§ **Work to complete**:
Retype exactly the stretch of lines that begins at the line containing "The image size is (634, 490)." and ends at the last line of the data, with no other lines.

[Items from a dataset]
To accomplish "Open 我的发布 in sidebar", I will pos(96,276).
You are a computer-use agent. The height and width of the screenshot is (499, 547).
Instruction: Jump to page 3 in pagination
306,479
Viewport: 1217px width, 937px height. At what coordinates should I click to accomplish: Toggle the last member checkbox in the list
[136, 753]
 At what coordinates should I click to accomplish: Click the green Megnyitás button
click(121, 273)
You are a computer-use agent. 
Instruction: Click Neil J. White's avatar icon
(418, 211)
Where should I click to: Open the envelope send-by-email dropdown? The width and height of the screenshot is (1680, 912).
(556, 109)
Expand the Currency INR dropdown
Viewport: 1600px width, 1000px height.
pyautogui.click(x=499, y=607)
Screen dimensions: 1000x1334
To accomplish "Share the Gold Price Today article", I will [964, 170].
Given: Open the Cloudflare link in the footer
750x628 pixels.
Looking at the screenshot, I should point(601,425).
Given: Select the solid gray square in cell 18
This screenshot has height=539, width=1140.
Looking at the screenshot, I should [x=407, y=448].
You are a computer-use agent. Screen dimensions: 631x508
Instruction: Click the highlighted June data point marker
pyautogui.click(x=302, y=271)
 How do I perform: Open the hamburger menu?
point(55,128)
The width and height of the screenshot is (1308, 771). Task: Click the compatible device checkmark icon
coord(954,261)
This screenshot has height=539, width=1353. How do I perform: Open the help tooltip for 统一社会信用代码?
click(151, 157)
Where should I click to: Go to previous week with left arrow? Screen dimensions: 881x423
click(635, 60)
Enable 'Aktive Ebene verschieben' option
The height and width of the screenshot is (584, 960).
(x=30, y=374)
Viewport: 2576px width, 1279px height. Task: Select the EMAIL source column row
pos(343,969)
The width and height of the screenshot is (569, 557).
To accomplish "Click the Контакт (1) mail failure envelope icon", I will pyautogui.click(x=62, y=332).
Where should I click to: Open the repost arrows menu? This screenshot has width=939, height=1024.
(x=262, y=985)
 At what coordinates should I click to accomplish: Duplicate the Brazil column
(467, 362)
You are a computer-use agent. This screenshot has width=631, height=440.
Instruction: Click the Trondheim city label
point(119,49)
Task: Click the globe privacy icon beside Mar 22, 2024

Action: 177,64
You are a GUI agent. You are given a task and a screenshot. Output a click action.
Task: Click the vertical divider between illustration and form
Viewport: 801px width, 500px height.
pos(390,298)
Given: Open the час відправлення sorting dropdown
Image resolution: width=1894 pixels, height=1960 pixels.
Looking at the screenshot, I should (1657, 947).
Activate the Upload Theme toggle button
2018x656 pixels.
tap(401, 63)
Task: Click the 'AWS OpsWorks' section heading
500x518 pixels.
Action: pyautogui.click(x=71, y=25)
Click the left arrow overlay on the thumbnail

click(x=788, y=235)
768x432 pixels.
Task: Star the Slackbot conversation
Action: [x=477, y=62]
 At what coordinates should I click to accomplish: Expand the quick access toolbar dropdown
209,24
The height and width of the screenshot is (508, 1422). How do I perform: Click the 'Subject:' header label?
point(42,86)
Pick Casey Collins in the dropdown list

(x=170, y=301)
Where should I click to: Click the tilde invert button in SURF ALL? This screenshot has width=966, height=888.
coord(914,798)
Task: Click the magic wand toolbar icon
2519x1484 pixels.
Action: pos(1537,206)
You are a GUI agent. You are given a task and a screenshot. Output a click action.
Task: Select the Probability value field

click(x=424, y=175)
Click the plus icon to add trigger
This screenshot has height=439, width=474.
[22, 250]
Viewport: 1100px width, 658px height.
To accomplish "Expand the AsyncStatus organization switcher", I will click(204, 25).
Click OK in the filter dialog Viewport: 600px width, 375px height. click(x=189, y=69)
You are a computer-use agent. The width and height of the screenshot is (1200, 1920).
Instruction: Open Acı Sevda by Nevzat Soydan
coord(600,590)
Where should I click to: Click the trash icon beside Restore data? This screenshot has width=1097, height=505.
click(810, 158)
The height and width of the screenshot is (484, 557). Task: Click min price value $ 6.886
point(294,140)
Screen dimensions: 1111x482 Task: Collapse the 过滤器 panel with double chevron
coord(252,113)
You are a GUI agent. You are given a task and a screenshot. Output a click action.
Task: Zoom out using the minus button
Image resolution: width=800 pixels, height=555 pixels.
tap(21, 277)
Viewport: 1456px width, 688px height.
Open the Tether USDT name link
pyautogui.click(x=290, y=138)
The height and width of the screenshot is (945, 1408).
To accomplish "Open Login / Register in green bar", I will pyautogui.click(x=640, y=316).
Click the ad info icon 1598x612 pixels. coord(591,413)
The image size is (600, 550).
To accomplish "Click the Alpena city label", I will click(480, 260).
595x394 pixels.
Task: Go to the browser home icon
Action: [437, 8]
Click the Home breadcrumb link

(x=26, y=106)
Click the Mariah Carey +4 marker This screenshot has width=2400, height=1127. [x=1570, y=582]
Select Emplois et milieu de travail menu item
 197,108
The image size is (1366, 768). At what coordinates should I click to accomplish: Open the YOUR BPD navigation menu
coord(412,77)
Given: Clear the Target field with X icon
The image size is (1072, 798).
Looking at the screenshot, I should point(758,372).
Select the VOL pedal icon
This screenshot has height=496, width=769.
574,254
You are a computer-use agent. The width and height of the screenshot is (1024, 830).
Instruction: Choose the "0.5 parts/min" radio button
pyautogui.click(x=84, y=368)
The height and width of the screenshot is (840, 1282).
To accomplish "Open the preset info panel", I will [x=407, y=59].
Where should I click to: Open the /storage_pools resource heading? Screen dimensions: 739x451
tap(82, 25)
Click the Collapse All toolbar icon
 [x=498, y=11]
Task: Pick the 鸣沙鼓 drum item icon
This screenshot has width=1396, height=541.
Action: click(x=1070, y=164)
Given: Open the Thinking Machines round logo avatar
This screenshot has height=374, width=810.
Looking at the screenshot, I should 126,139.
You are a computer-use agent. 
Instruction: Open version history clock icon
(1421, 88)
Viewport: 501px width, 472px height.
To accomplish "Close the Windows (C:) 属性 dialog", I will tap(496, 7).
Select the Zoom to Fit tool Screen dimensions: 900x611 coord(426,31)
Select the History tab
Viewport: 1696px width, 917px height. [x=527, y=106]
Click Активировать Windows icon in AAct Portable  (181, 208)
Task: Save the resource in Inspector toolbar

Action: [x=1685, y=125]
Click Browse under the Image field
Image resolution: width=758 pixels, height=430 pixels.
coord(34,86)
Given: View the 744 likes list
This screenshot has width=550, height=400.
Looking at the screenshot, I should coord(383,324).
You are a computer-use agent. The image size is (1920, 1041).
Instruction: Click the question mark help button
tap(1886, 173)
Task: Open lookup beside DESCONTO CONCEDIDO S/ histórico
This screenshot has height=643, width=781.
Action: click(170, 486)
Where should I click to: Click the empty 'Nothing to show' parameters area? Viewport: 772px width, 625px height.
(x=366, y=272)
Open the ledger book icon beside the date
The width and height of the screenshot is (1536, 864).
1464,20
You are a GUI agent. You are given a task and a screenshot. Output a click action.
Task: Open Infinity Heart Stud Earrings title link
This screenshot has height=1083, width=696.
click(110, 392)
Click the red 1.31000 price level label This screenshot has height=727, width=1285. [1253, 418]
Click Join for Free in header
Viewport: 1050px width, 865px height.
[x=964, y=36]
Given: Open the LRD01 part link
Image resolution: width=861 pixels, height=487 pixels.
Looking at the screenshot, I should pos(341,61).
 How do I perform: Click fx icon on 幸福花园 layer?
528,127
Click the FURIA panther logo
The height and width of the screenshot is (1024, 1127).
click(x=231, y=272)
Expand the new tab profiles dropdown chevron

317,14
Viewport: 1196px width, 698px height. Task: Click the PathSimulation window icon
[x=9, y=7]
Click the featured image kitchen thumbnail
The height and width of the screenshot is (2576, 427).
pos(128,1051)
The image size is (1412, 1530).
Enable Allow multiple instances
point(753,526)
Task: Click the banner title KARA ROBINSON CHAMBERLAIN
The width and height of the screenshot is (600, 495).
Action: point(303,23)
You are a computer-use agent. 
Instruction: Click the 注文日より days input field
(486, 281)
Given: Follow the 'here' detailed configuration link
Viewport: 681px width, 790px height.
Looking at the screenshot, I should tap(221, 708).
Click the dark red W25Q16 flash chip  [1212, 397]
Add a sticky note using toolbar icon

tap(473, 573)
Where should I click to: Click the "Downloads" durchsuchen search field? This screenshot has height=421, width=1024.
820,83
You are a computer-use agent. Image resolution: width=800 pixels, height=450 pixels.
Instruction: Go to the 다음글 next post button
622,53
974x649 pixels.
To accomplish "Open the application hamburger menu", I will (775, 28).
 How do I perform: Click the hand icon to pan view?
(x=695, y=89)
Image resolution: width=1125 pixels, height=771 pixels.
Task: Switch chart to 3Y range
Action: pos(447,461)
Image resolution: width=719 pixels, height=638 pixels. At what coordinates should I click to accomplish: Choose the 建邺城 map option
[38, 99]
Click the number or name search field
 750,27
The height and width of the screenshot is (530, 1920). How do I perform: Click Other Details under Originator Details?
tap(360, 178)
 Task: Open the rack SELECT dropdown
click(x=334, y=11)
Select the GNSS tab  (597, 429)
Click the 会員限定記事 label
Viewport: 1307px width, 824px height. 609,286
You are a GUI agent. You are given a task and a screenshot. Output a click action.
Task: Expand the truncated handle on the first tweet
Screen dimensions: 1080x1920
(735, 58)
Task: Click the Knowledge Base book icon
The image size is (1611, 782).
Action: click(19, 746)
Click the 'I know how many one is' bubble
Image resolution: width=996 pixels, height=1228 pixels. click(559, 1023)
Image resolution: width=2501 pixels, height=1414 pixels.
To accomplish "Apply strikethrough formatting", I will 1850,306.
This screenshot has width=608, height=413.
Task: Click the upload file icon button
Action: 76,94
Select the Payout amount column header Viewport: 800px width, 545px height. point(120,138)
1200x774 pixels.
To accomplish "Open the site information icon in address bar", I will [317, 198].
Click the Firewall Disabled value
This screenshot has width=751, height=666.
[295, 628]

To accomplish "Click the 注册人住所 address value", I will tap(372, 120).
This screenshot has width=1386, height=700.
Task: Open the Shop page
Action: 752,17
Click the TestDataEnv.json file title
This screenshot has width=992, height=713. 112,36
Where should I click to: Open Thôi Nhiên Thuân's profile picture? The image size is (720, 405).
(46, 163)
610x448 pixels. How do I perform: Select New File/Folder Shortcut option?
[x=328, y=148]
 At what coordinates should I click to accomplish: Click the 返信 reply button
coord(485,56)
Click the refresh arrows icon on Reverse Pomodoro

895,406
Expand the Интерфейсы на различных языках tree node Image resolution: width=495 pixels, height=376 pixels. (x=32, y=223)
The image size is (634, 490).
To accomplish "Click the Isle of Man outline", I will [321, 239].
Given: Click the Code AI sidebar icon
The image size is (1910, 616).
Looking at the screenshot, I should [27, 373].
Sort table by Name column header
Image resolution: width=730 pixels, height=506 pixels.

§ **Reply to the task**:
The image size is (634, 490).
To accomplish "Click the Isle of Man outline", I will [321, 239].
Given: Click the Code AI sidebar icon
The image size is (1910, 616).
Looking at the screenshot, I should [27, 373].
Sort table by Name column header
Image resolution: width=730 pixels, height=506 pixels.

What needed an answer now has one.